1) So, the question is, what is the preferred file format
a) jpg, since it uses up less space and loads faster, or
b) png, since it loses less detail and quality, but also uses up more space and loads slower?

In the above case this is not an issue as there is only texture_max=0 which is taken from the defaults.
2) In such a case is it preferable to use PNGs when we get them from a lossless source (the artist) but maybe there is little point in converting from jpeg to PNG as jpegs take up less space and apparently load faster?

Still one more problem that I have found. The system that is generated, only produces the basic surface texture and does not add the citylights statement:

Code: Select all

<Planet name="Burma" file="planets/Lava.jpg" .... </Planet>
3) The third question is how to achieve that the "lights" instruction is followed correctly when systems are generated? I have also tried to change the statement, but it didn't work with either one:

Code: Select all

<var name="lights" value="planets/Lava_light.jpgwrapx64wrapy64"/>

Code: Select all

<var name="lights" value="planets/Lava_light"/>
Halleck
Elite
Elite
Posts: 1832
Joined: Sat Jan 15, 2005 10:21 pm
Location: State of Denial
Contact:

Post by Halleck »

This looks tough, sorry that I can't help you more right now.

As for the PNG vs jpeg question, I had the idea of storing pngs in a branch if we wanted to use all jpg for the release, but I don't know how the release workflow around that would be structured. I'd say for right now, just use whatever format the artist gives it to you in (if the game can handle it) unless you have a series like lava. In that case, use the most common format, or the lowest-loss format. Since the other lava images are are using png, you may as well use png for the time being.

If we figure out a system for packaging the release graphics as all jpg or something, it's not going to be by the end of august.
ace123
Lead Network Developer
Lead Network Developer
Posts: 2560
Joined: Sun Jan 12, 2003 9:13 am
Location: Palo Alto CA
Contact:

Post by ace123 »

In the case of lava, you can choose to have two separate lavas. But then of course it won't be random...

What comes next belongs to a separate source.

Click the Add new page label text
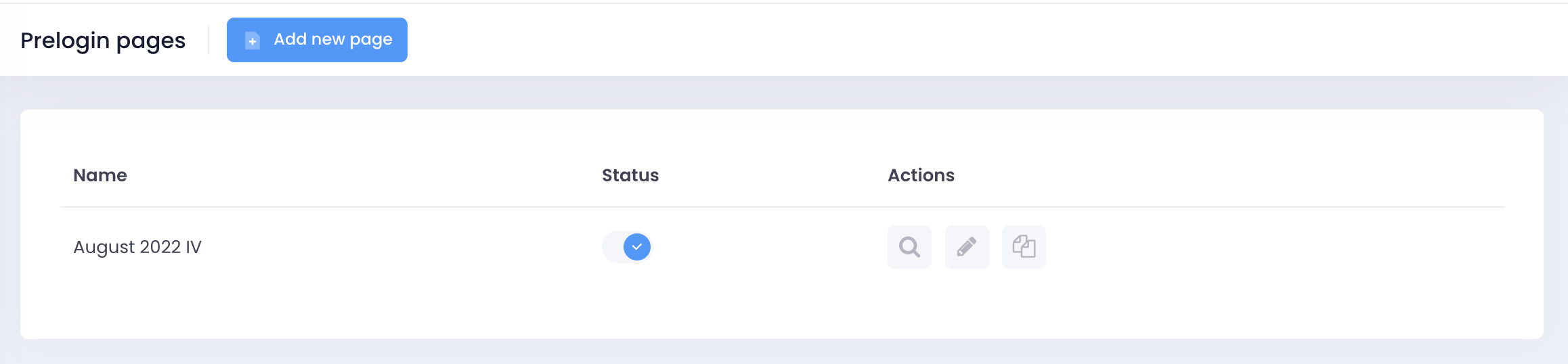333,39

The other option would be to specify a list of extensions, and the engine will try all of them... but that could be buggy and not the most important thing for release.

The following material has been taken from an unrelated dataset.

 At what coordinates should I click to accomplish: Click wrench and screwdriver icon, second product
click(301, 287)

The branch would be a good idea in the long term. For now, you can just change the old Lava.jpg into a PNG so that we don't lose any data... I don't think the new lava texture would handle too well the other way around as a jpeg.

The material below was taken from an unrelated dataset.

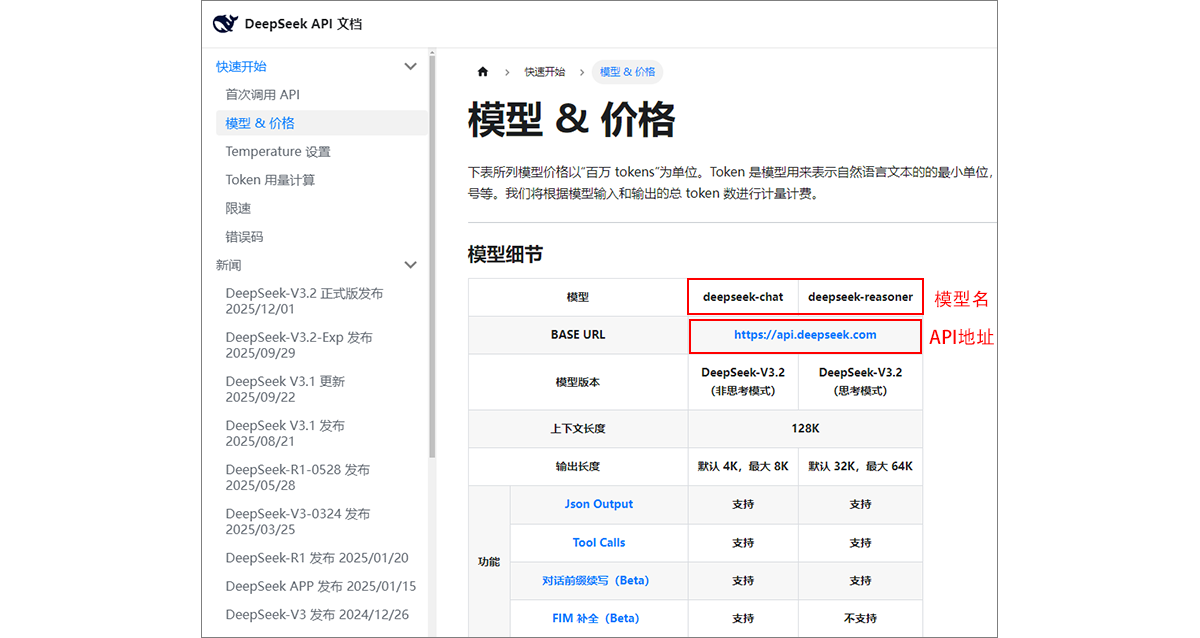The height and width of the screenshot is (638, 1200).
Task: Open the Tool Calls feature link
Action: tap(598, 542)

Actually, I just remembered another idea. The way we used to do stuff is rename a texture to a common extension, say .img or something like that, and set that as the "texture_ext" under Volcanic.

Vega Strike has autodetection (it will read them both separately and figure out which one is a JPEG or PNG)... the .img is so that we don't get confused between jpg or png.
Halleck
Elite
Elite
Posts: 1832
Joined: Sat Jan 15, 2005 10:21 pm
Location: State of Denial
Contact:

Post by Halleck »

Hey, that img extension sounds like a cool and useful hack! I wonder if it still works. :D
ace123
Lead Network Developer
Lead Network Developer
Posts: 2560
Joined: Sun Jan 12, 2003 9:13 am
Location: Palo Alto CA
Contact:

Post by ace123 »

It's a bad idea to use it... but in a few cases like this one, that hack will help where other options would be a lot more work.

Actually we used to do it in the form of ".bmp" All our .bmp files were actually JPG or PNG images... and a few were actual BMP's.

I don't like the idea of naming it after another image format, though, so something nice and generic works better.

The problem happened when we switched away from bitmaps but didn't want to change the data references and rename from CVS (both were annoying to do).